*** Opening Data provided ***

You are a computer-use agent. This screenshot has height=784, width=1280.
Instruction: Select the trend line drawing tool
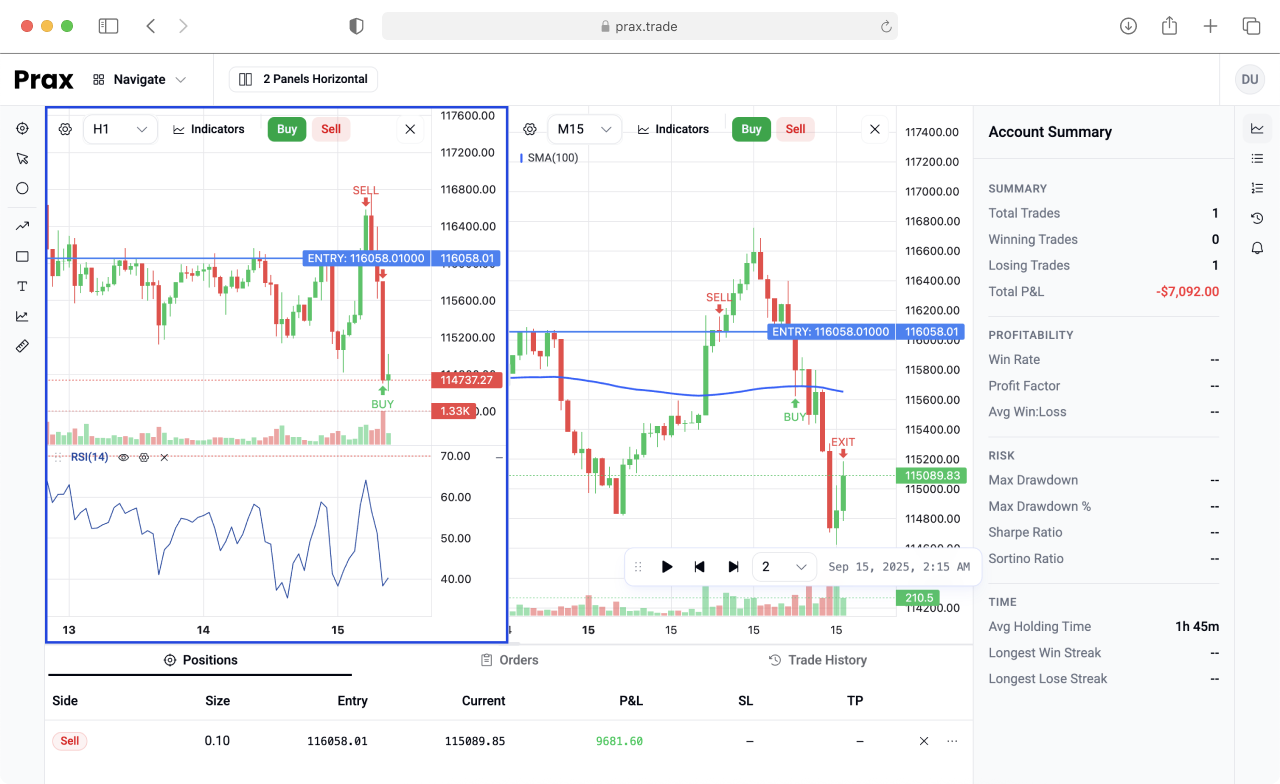[22, 225]
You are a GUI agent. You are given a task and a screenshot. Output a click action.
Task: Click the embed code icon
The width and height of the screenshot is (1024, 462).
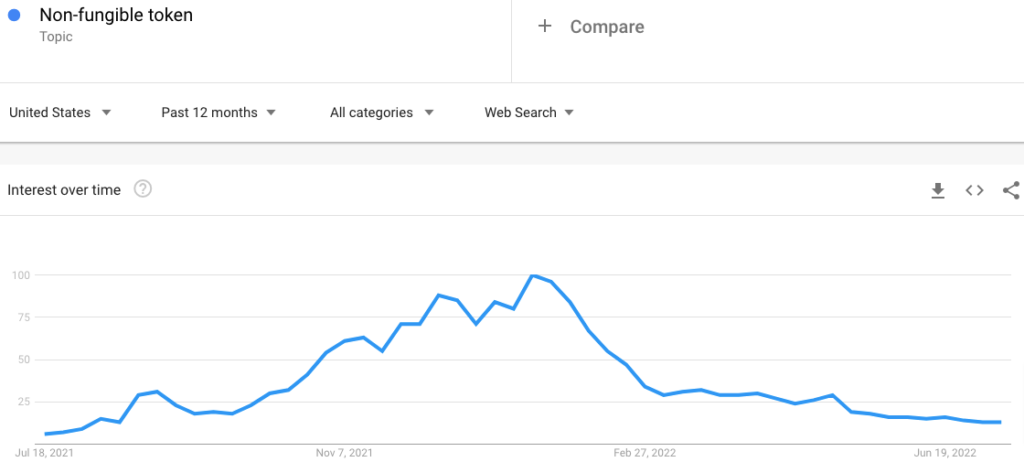point(974,190)
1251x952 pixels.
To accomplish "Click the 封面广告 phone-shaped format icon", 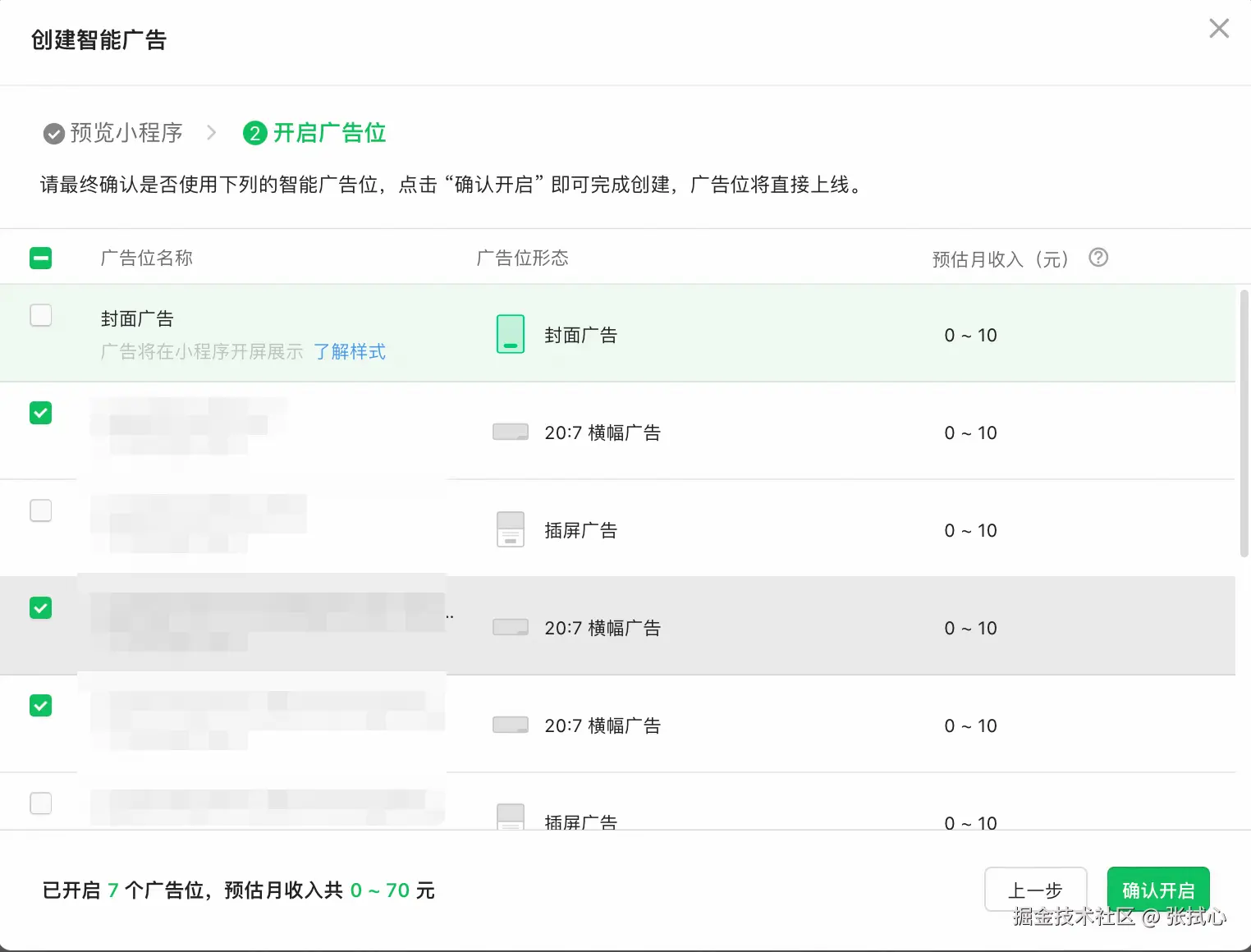I will click(x=511, y=334).
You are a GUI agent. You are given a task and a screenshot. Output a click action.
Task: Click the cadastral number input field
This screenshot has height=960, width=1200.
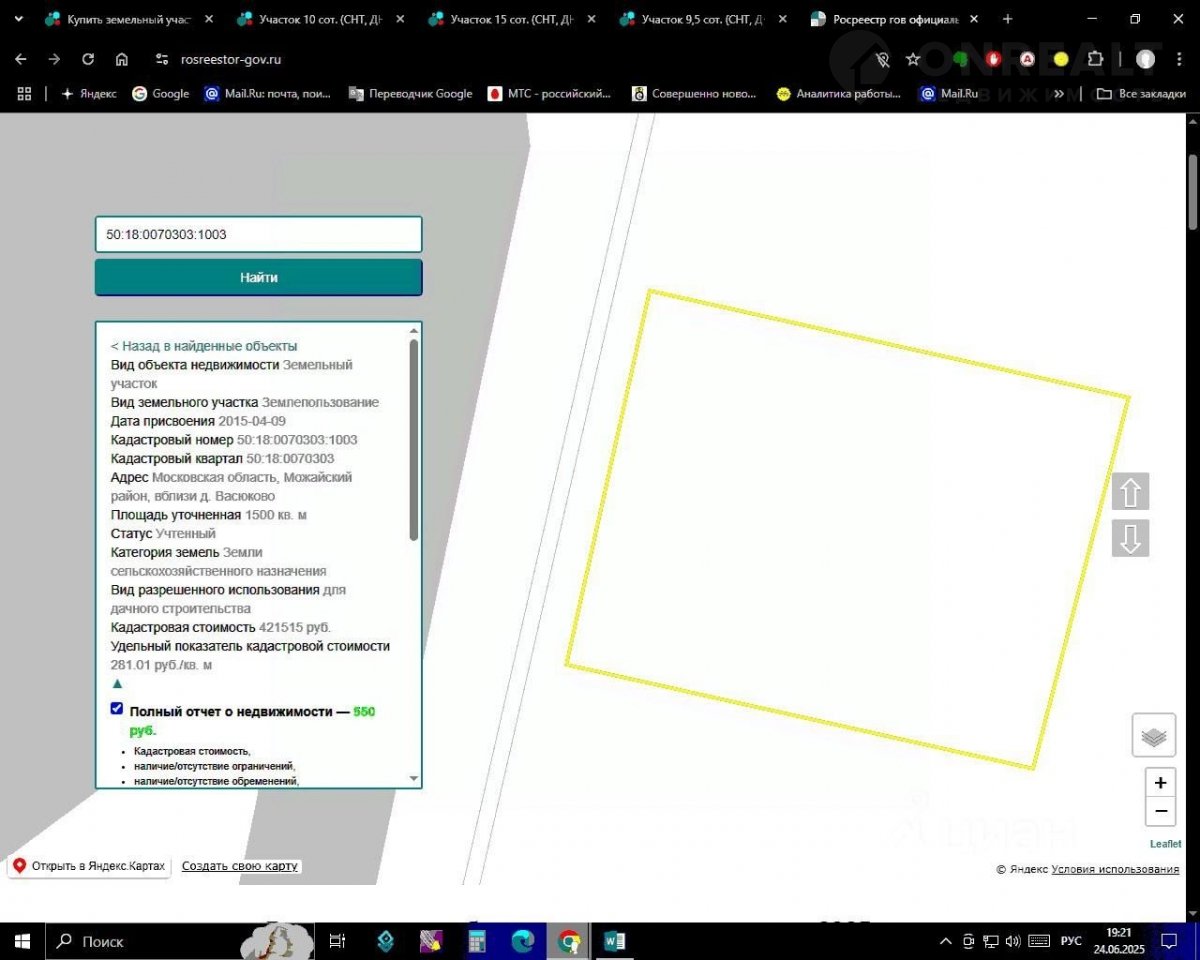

*** Closing Data provided ***

### Activity:
Take every line from the records above that has the word "This" and copy it.

### Answer space:
You are a computer-use agent. This screenshot has height=784, width=1280.
This screenshot has height=960, width=1200.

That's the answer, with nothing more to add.